He would never have believed that Norah was really far the better looking of the two sisters, with lovely features, graceful figure, and perfect colouring, which left nothing for the imagination of a lover to idealise, while Elizabeth’s charm must always be, to a certain extent, in the eye of the beholder.
However, old Sam Petch, in his little shanty at the fag-end of the village, gave a description of his friend Elizabeth, which was perhaps correct, though not refined. “She’s just a niceish-looking lass,” he said; “no beauty, though.” Then he paused, pulled at his pipe, and winked at Andy, who was his visitor. “Bud, howivver,” he added, “she’s a cuddlesome one, she is.”

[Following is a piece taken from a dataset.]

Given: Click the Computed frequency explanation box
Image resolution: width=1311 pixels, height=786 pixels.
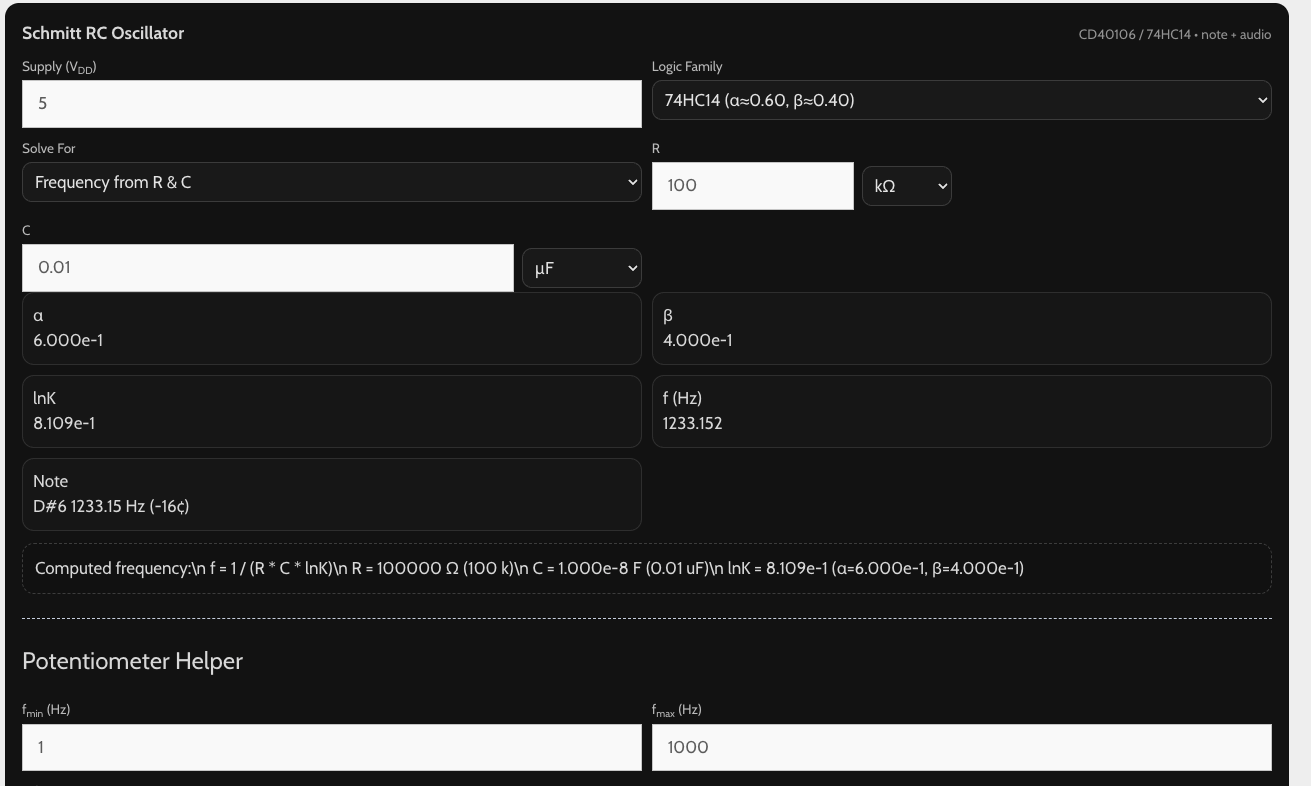Looking at the screenshot, I should point(646,569).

Andy had replied with cold dignity at the time, but he thought of it now, as he walked near Elizabeth—he thought of it to the exclusion of all the brilliant things he meant to have said to Her.
“Here we are,” said he, opening the gate of young Sam Petch’s garden.
“Oh yes, here we are,” echoed Elizabeth, who really was rather an intelligent talker as a rule.
But the ‘we’ she echoed was the second step—the enchanted muddle was that glorious much nearer—and they could find no words in face of such a view.
“How-do-you-do, Mrs. Petch?” said Elizabeth at last; then she glanced round for the next remark, quite forgetting what she had come for.
“And how are your legs to-day, Mrs. Petch?” said Andy, hiding his emotions under an expression of overdone sympathy. Then he felt a lady’s legs were perhaps not subjects to mention before Elizabeth, and added with incoherent haste, “But, of course, it’s heads the heat affects. Sunstroke. Most dangerous thing!”
Mrs. Petch glanced at the poor ostrich trying to stick his head in the sand.
“My uncle had sunstroke,” she said, helping to bury his wriggling extremities with a sort of tolerant contempt.